After conventions, I find, is the worst time to get anything done, for me. Compounding matters is that there is always an excess of things to do, more so than usual.

Take today, for example. In addition to the normal routine chores of homelife and my normal workload of comic pages to sketch and writing to be done, there is the added burden of follow-up emails to be sent, connections to solidify, and unfinished business left over from last week.

I could have done all those things today. Or at least taken a substantial bite out of them.

Instead I read American Gods.

This is a bad habit of mine. I tend to devour books whole, like a snake, then sit around digesting them for ages while the reading list piles up again until… snarf! Down goes another one.

American Gods, (by Neil Gaiman, but I shouldn’t have to tell you that) should last me a while. It is a good, big, juicy book, filled with excellent drippings and lots of flavor.

That’s a good way to describe the book, I think. Plenty of flavors. Even if one of them is formaldehyde.

I did not come to the book easily. It came at me, from odd angles. Once in the form of a library book my mother got; another as an eBook promotion. Once it leapt at me off the shelves of the local thrift store while I waited for the changing room to empty.

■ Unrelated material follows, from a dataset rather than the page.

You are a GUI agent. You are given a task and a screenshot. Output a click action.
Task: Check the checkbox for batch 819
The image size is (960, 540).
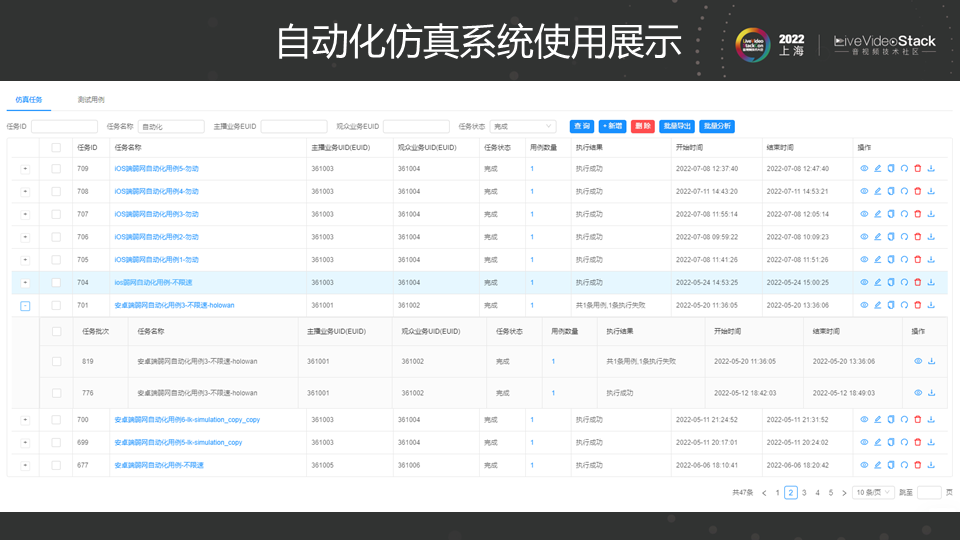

What finally convinced me was when I opened my bookbag at WFC this last weekend and found the special 10th Anniversary Edition sitting at the bottom of it.

The reason for my hesitation has everything to do with the fact that I knew it was about the Norse gods in modern times. Gods in general anyway. And the best books about gods in our time have already been written: Eight Days of Luke and The Game, both by Diana Wynne Jones. I was (still am) enamored of these books, particularly Eight Days of Luke. When I heard Jones was dying and I knew I could send her maybe one last piece of fanart, I picked a scene from Luke to illustrate and send to her.

So I was reluctant to have my perfect images of Mr. Wedding and Luke ruined by Mr. Gaiman. Which I knew he would. I had read Fragile Things and I knew what he was capable of.

Now I have read it, and if any of you out there harbor similar reservations, let me set your mind at rest: American Gods does not ruin Eight Days of Luke. Because it is quite clear that the gods as you see them in Gaiman’s novel are fictions, mere stories, interpretations. Eight Days of Luke is what actually happened.

This is not to say that American Gods is an inferior work; it just feeds off different veins. Put it this way: Eight Days of Luke is razor sharp. It is short, and vibrant and sweet and sour and piercing as cold rain and it glitters. It is brilliant and strong, like hard liquor.

American Gods is beer. Or mead, if you like it that way. It is wide and expansive and meandering; reading it is like trying to make your way along the trunk of a fallen oak. The path keeps splitting and fracturing and getting narrower and narrower and you get twigs up your sleeves and…

…okay, the metaphor falls apart around there, but I hope you get my point. Which is this: the two books are equally good, just as they are equally different.

But Eight Days of Luke is the one that actually happened.

At the end of the 10th Anniversary Edition is a little extra scene that was cut from the book, in which the central character of the book, Shadow, meets Jesus.

I should think it would have been more interesting had he met David. I am sure they would have much to talk about.

When next I write there will be more relevant information, I hope. Like the release of the second Professor Odd story. Oh, and How to Meet Famous People at Cons (hint: it never works to go to their signings or mob them after panels. Better to be polite and friendly, and hope to run into them accidentally in rest rooms or dark alleys).

Now there are comic pages to sketch. Must be off.